Challenge:
Quote the lines of the listing that begin with the line containing "Screen dimensions: 777x500" and end with the line containing "will [x=668, y=119].", keeping every character unchanged.

Data for this exercise:

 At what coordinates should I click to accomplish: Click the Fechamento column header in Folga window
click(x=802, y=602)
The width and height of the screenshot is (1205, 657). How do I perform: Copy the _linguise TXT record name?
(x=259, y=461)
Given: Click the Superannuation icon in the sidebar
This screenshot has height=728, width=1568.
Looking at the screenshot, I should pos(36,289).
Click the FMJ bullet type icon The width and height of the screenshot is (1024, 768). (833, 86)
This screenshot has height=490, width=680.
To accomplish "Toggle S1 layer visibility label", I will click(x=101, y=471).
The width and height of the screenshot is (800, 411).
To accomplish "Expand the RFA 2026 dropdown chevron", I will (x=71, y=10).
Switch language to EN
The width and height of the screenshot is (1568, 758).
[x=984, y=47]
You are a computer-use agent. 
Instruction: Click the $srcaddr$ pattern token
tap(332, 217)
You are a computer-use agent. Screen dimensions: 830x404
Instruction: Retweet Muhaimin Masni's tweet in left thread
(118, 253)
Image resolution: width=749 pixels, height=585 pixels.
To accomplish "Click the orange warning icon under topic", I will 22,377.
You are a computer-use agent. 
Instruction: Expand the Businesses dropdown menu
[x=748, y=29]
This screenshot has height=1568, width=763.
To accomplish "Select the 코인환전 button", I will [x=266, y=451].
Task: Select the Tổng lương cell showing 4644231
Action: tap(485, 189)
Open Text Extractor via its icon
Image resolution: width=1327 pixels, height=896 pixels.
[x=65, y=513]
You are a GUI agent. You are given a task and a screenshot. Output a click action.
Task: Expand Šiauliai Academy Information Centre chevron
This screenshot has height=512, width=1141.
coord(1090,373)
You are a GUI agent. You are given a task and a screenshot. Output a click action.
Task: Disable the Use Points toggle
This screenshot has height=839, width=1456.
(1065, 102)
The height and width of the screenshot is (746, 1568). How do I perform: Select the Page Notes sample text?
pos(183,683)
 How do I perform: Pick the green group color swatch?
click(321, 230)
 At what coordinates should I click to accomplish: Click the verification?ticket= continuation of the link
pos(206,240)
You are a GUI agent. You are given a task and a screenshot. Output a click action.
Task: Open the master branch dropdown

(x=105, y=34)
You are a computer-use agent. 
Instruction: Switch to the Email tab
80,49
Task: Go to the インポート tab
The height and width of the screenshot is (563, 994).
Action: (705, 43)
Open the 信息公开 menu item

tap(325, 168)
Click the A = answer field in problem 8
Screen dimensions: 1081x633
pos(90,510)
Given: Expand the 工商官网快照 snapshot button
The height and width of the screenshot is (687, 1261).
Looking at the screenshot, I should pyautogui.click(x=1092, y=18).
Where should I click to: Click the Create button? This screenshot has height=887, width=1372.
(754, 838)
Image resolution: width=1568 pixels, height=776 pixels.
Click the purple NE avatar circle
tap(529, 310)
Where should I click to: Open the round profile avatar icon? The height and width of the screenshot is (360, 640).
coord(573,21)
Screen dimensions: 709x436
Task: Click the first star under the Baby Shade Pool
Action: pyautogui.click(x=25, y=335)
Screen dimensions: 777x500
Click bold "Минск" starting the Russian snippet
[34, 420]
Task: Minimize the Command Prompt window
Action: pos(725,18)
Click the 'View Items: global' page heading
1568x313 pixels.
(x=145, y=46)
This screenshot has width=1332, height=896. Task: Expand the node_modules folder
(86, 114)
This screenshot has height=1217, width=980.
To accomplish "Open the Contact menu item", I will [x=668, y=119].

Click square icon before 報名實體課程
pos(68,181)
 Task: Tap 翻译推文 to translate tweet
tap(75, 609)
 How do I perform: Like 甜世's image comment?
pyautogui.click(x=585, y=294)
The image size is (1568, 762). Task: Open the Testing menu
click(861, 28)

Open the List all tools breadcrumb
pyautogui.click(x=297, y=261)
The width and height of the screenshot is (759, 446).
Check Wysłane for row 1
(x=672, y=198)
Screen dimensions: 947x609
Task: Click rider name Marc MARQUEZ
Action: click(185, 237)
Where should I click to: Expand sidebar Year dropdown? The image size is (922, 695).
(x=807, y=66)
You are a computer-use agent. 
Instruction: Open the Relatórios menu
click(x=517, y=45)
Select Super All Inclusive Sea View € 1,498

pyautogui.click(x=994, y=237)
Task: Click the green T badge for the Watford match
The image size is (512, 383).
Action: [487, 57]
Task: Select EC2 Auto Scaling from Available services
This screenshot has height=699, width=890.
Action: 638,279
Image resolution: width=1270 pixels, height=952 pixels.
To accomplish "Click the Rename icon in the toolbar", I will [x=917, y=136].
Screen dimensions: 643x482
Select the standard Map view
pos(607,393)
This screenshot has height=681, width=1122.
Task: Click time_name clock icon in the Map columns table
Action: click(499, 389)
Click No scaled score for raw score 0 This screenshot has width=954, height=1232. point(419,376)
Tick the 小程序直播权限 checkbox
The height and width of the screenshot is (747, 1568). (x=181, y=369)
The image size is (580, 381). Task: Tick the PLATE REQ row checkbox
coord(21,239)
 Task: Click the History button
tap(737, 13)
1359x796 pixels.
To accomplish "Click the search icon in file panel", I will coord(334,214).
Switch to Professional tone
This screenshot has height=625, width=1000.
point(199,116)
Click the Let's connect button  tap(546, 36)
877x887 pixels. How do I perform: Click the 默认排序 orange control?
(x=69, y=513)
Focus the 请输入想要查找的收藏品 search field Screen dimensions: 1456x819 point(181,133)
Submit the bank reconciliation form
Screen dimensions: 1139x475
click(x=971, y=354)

Solution for this exercise:
Screen dimensions: 777x500
Click bold "Минск" starting the Russian snippet
[34, 420]
Task: Minimize the Command Prompt window
Action: pos(725,18)
Click the 'View Items: global' page heading
1568x313 pixels.
(x=145, y=46)
This screenshot has width=1332, height=896. Task: Expand the node_modules folder
(86, 114)
This screenshot has height=1217, width=980.
To accomplish "Open the Contact menu item", I will [x=668, y=119].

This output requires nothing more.